### [What is being asked]
Leave out the pictures, then output the lines of the records below from the first through the one containing "The height and width of the screenshot is (215, 941).".

· · · ·

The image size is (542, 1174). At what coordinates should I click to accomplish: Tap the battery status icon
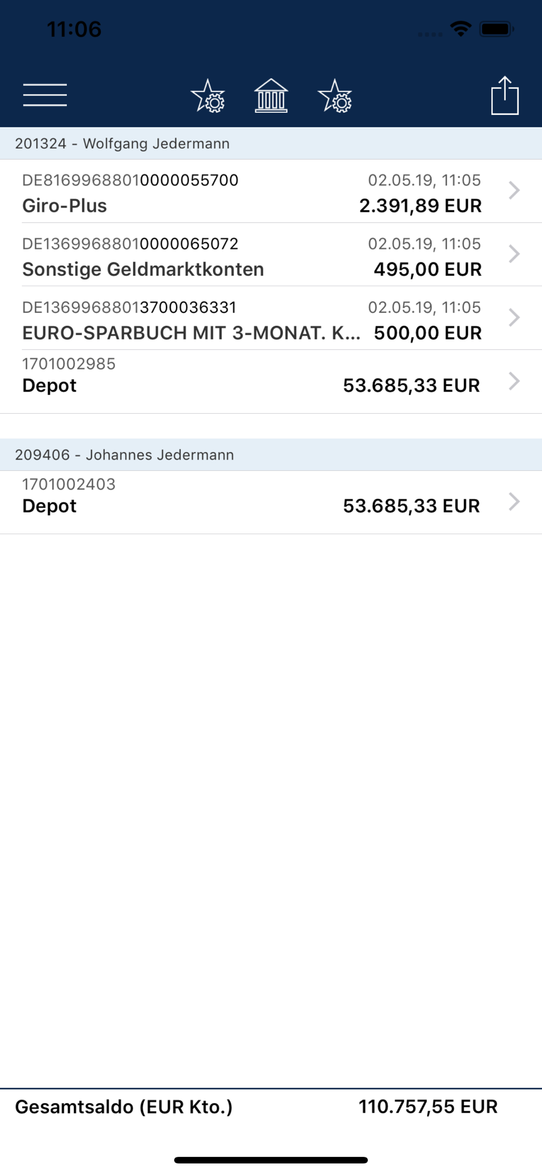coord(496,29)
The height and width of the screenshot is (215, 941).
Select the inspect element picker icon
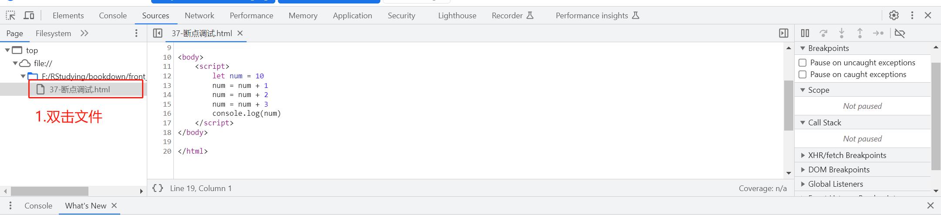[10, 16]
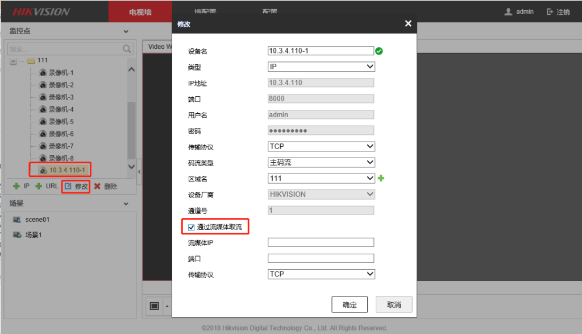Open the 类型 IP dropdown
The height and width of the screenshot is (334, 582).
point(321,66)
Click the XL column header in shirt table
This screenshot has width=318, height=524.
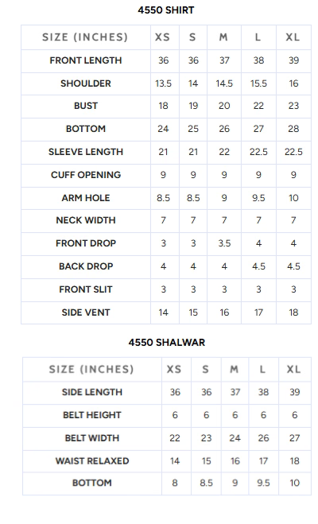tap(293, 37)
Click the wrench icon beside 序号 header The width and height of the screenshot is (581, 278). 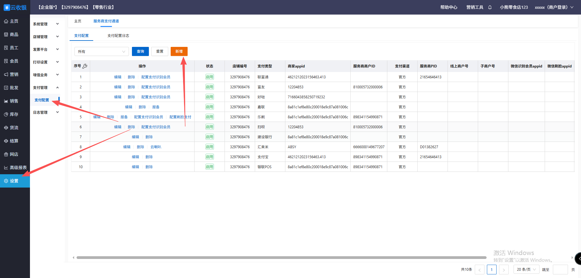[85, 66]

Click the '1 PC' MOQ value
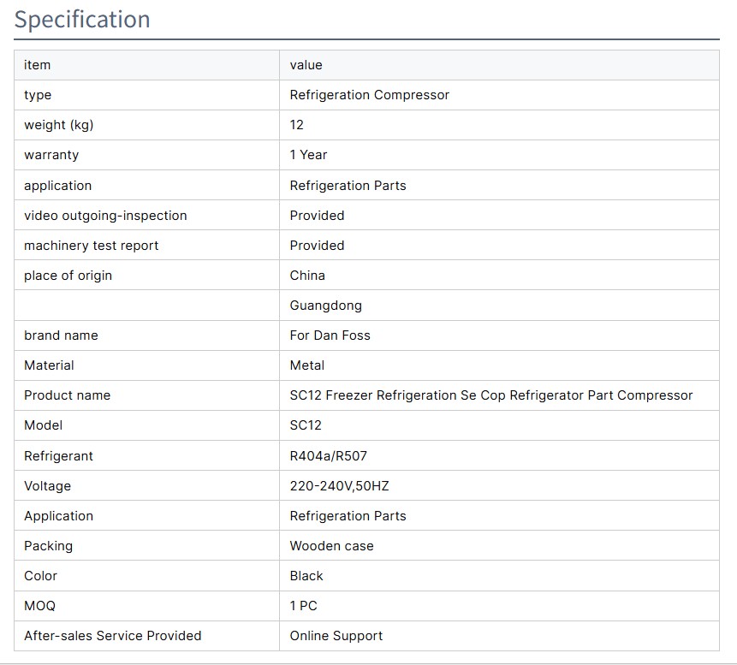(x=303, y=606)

· · · ·

### [Solved problem]
The image size is (542, 1174). At what coordinates should I click to accomplish: Tap the battery status icon
coord(496,29)
The height and width of the screenshot is (215, 941).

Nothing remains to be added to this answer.